Cost-effectiveness of brexpiprazole for the treatment of major depressive disorder in Japan

Abstract

Background: Approximately 50 % of patients with major depressive disorder (MDD) do not respond adequately to selective serotonin reuptake inhibitors (SSRI) and serotonin and norepinephrine reuptake inhibitors (SNRI). These patients are candidates for add-on therapy with brexpiprazole.

Methods: A cost-utility analysis was conducted from the Japanese public healthcare payer perspective to compare brexpiprazole and placebo (no add-on) as an adjunct to SSRI/SNRI in patients with MDD and inadequate response to SSRI/SNRI monotherapy. An additional analysis compared initiation of brexpiprazole after 8 (early add-on) and 14 weeks (late add-on). The model followed a cohort of patients participating in clinical trials of brexpiprazole over a total time horizon of 67 weeks.
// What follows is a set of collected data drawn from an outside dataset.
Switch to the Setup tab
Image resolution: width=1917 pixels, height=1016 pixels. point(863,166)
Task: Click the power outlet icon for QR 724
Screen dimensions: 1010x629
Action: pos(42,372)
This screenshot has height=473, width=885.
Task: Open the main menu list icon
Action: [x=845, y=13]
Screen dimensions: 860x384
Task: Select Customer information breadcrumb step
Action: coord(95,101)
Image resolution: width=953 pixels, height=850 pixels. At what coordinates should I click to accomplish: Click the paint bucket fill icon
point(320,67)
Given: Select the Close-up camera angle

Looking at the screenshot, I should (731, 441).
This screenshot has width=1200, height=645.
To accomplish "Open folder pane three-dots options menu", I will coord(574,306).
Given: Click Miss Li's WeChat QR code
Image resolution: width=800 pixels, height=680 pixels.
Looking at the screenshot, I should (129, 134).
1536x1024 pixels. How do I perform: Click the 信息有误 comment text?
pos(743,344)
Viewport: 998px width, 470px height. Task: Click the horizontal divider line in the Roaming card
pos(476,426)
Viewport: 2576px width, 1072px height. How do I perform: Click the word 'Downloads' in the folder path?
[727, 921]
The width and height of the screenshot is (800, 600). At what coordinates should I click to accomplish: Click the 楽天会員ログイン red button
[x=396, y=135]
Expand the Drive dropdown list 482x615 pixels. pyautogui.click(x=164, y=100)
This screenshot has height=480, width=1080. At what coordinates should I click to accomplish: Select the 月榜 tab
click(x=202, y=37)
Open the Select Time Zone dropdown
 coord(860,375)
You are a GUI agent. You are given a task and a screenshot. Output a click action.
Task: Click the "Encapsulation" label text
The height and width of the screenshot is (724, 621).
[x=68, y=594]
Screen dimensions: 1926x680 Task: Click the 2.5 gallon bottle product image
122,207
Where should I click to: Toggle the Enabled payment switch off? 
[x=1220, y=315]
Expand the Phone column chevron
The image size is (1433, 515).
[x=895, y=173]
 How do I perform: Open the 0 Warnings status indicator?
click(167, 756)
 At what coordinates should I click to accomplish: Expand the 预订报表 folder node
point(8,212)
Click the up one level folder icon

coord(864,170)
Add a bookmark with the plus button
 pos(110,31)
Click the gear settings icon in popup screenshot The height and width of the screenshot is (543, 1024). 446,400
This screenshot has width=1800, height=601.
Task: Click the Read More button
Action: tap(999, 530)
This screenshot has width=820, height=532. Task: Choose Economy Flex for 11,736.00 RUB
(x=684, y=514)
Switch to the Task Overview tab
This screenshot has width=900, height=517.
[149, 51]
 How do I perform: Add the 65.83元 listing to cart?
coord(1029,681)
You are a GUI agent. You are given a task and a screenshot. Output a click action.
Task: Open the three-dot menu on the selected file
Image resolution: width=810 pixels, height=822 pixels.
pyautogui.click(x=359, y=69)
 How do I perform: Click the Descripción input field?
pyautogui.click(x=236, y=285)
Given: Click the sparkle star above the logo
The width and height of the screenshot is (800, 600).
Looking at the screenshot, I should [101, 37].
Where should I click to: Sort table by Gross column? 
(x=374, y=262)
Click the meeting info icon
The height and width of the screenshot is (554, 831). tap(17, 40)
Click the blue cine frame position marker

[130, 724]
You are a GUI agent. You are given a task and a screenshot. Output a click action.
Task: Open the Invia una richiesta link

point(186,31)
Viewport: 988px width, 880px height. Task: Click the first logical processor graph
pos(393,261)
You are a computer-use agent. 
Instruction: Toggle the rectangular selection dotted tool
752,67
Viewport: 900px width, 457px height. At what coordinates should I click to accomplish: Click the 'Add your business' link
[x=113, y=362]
Results: Early add-on of brexpiprazole was cost-effective at the willingness to pay threshold of 5 million JPY/QALY compared with both no add-on and late add-on. Compared with no add-on, patients in the early add-on group gained 0.037 quality-adjusted life-years (QALYs) at an incremental cost of JPY 155,762, resulting in an incremental cost-effectiveness ratio (ICER) of JPY 4.3 million/QALY. Compared with late add-on, early add-on resulted in an incremental gain of 0.008 QALYs at a total cost of JPY 3663, corresponding to an ICER of JPY 0.46 million/QALY.

Limitations: The modelling horizon was restricted to trial duration, so that long-term benefits of brexpiprazole were not captured. There was also uncertainty around incremental QALY gains for early compared with late add-on.

Conclusion: Brexpiprazole, especially when initiated early, was a cost-effective adjunctive treatment for patients with MDD and a history of inadequate response to SSRI/SNRI.

Keywords: Adjunctive therapy; Atypical antipsychotics; Brexpiprazole; Cost-effectiveness; Depression; Major depressive disorder.